Не отвечал я моим критикам не потому также, чтоб недоставало во мне веселости или педантства; не потому, чтоб я не полагал в сих критиках никакого влияния на читающую публику. Я заметил, что самое неосновательное суждение, глупое ругательство получает вес от волшебного влияния типографии. Нам все еще печатный лист кажется святым. Мы все думаем: как может это быть глупо или несправедливо? ведь это напечатано! Но признаюсь, мне совестно было идти судиться перед публикою и стараться насмешить ее (к чему ни малейшей не имею склонности). Мне было совестно для опровержения критик повторять школьные или пошлые истины, толковать об азбуке и риторике, оправдываться там, где не было обвинений, а, что всего затруднительнее, важно говорить: Et moi je vous soutiens que mes vers sont tres bons {1}.
Ибо критики наши говорят обыкновенно: это хорошо, потому что прекрасно, а это дурно, потому что скверно. Отселе их никак не выманишь.

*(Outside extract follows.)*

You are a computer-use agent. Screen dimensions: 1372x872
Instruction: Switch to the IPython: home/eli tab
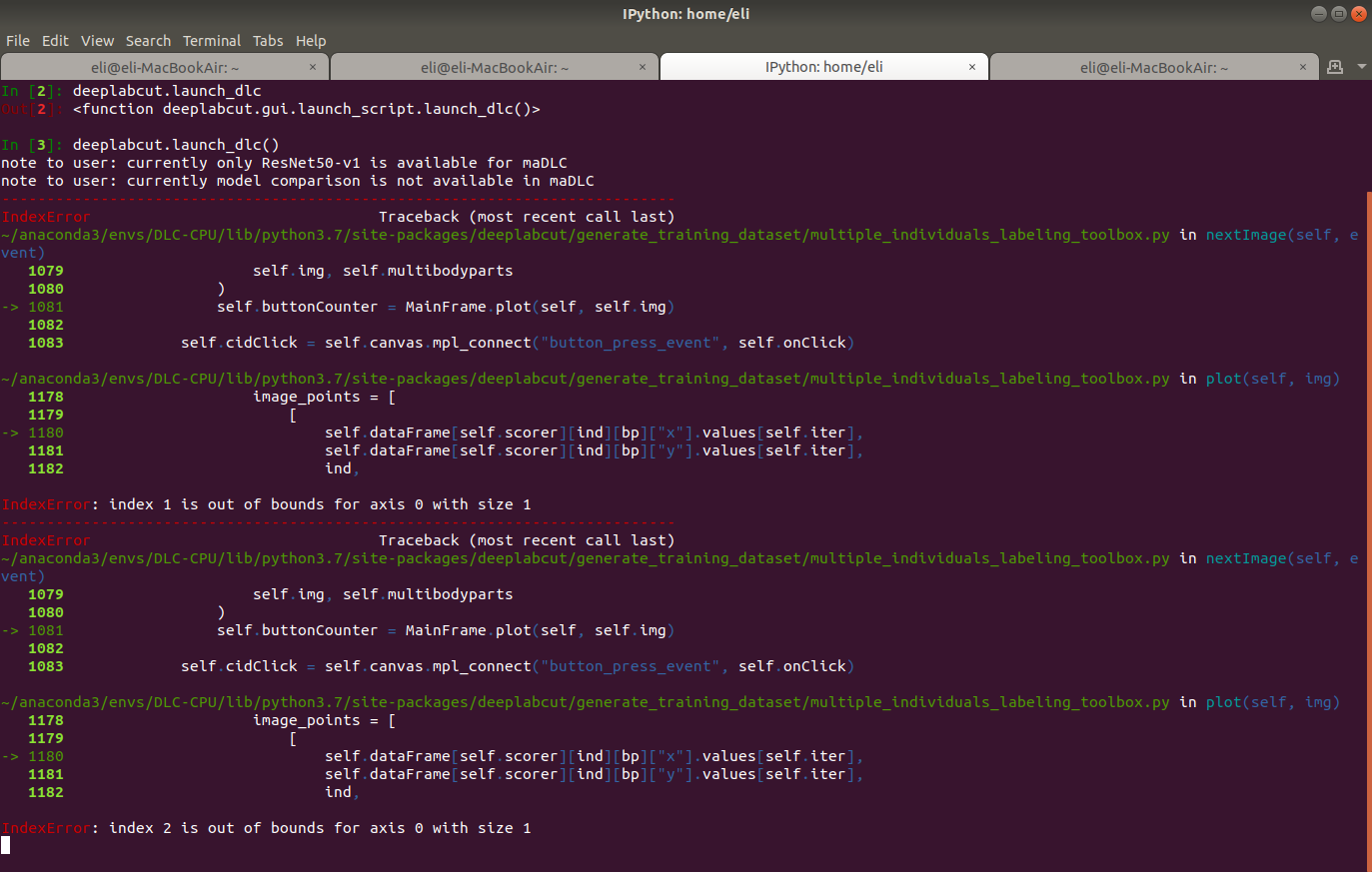[x=823, y=66]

Еще причина, и главная: леность. Никогда не мог я до того рассердиться на непонятливость или недобросовестность, чтоб взять перо и приняться за возражения и доказательства. Нынче, в несносные часы карантинного заключения, не имея с собою ни книг, ни товарища, вздумал я для препровождения времени писать возражения не на критики (на это никак не могу решиться), но на обвинения нелитературные, которые нынче в большой моде. Смею уверить моего читателя (если господь пошлет мне читателя), что глупее сего занятия отроду ничего не мог я выдумать.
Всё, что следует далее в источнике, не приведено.